Intended as a drop-in replacement for re. Unicode is supported by encoding to UTF-8, and bytes strings are treated as UTF-8 when the UNICODE flag is given. For best performance, work with UTF-8 encoded bytes strings.

Installation

Normal usage for Linux/Mac/Windows:

$ pip install pyre2

Compiling from source

Requirements for building the C++ extension from the repo source:

  • A build environment with gcc or clang (e.g. sudo apt-get install build-essential)

  • Build tools and libraries: RE2, pybind11, and cmake installed in the build environment.

    • On Ubuntu/Debian: sudo apt-get install build-essential cmake ninja-build python3-dev cython3 pybind11-dev libre2-dev

    • On Gentoo, install dev-util/cmake, dev-python/pybind11, and dev-libs/re2

    • For a venv you can install the pybind11, cmake, and cython packages from PyPI

On MacOS, use the brew package manager:

$ brew install -s re2 pybind11

On Windows use the vcpkg package manager:

$ vcpkg install re2:x64-windows pybind11:x64-windows

You can pass some cmake environment variables to alter the build type or pass a toolchain file (the latter is required on Windows) or specify the cmake generator. For example:

$ CMAKE_GENERATOR="Unix Makefiles" CMAKE_TOOLCHAIN_FILE=clang_toolchain.cmake tox -e deploy

For development, get the source:

$ git clone git://github.com/andreasvc/pyre2.git
$ cd pyre2
$ make install

Platform-agnostic building with conda

An alternative to the above is provided via the conda recipe (use the miniconda installer if you don’t have conda installed already).

Backwards Compatibility

The stated goal of this module is to be a drop-in replacement for re, i.e.:

try:
    import re2 as re
except ImportError:
    import re

That being said, there are features of the re module that this module may never have; these will be handled through fallback to the original re module:

  • lookahead assertions (?!...)

  • backreferences, e.g., \\1 in search pattern

  • possessive quantifiers *+, ++, ?+, {m,n}+

  • atomic groups (?>...)

  • \W and \S not supported inside character classes

On the other hand, unicode character classes are supported (e.g., \p{Greek}). Syntax reference: https://github.com/google/re2/wiki/Syntax

However, there are times when you may want to be notified of a failover. The function set_fallback_notification determines the behavior in these cases:

try:
    import re2 as re
except ImportError:
    import re
else:
    re.set_fallback_notification(re.FALLBACK_WARNING)
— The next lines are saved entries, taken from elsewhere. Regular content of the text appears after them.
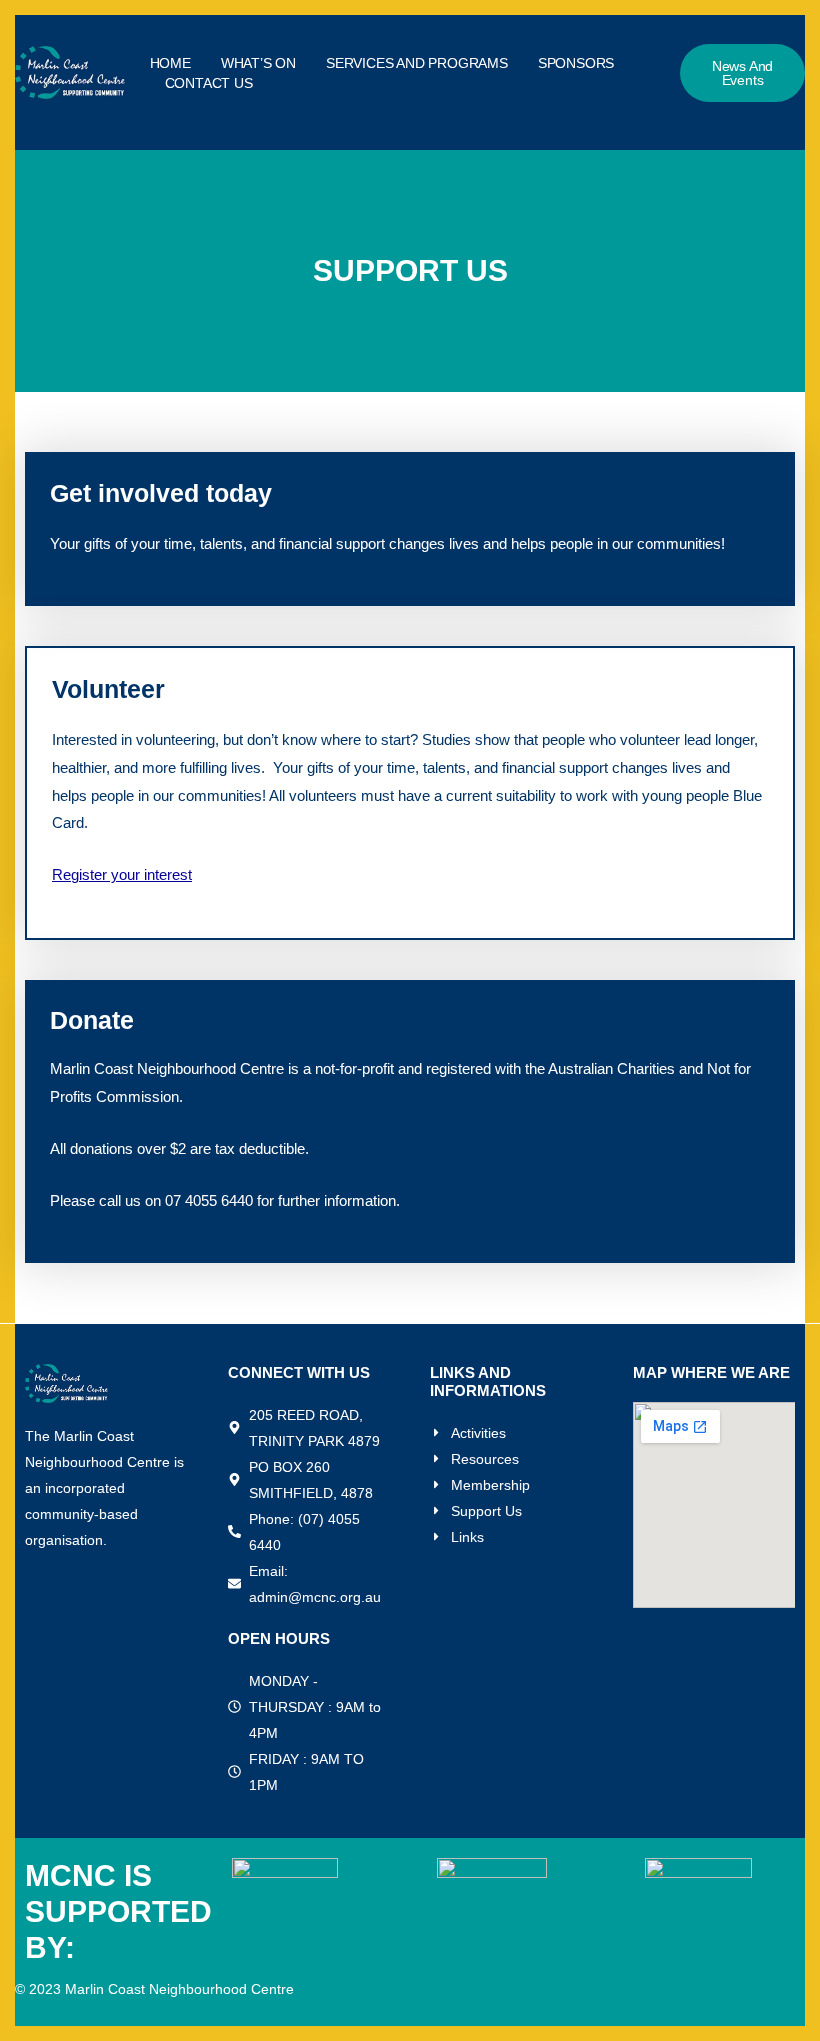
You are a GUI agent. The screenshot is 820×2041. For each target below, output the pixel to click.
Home (170, 63)
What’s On (258, 63)
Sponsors (576, 63)
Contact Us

set_fallback_notification takes three values: re.FALLBACK_QUIETLY (default), re.FALLBACK_WARNING (raise a warning), and re.FALLBACK_EXCEPTION (raise an exception).

You might also change the fallback module from re (default) to something else, like regex. You can achieve that with the function set_fallback_module:

>>> import re2
>>> re2.set_fallback_notification(re2.FALLBACK_WARNING)
>>> type(re2.compile(r"foo"))
<class 're2.Pattern'>
>>> type(re2.compile(r"foo(?!bar)"))
<stdin>:1: UserWarning: WARNING: Using re module. Reason: invalid perl operator: (?!
<class 're2.FallbackPattern'>
>>> import regex
>>> re2.set_fallback_module(regex)
>>> type(re2.compile(r"foo(?!bar)"))
<stdin>:1: UserWarning: WARNING: Using regex module. Reason: invalid perl operator: (?!
<class 're2.FallbackPattern'>

Documentation

Consult the docstrings in the source code or interactively through ipython or pydoc re2 etc.

Unicode Support

Python bytes and unicode strings are fully supported, but note that RE2 works with UTF-8 encoded strings under the hood, which means that unicode strings need to be encoded and decoded back and forth. There are two important factors:

  • whether a unicode pattern and search string is used (will be encoded to UTF-8 internally)

  • the UNICODE flag: whether operators such as \w recognize Unicode characters.

To avoid the overhead of encoding and decoding to UTF-8, it is possible to pass UTF-8 encoded bytes strings directly but still treat them as unicode:

In [18]: re2.findall(u'\w'.encode('utf8'), u'Mötley Crüe'.encode('utf8'), flags=re2.UNICODE)
Out[18]: ['M', '\xc3\xb6', 't', 'l', 'e', 'y', 'C', 'r', '\xc3\xbc', 'e']
In [19]: re2.findall(u'\w'.encode('utf8'), u'Mötley Crüe'.encode('utf8'))
Out[19]: ['M', 't', 'l', 'e', 'y', 'C', 'r', 'e']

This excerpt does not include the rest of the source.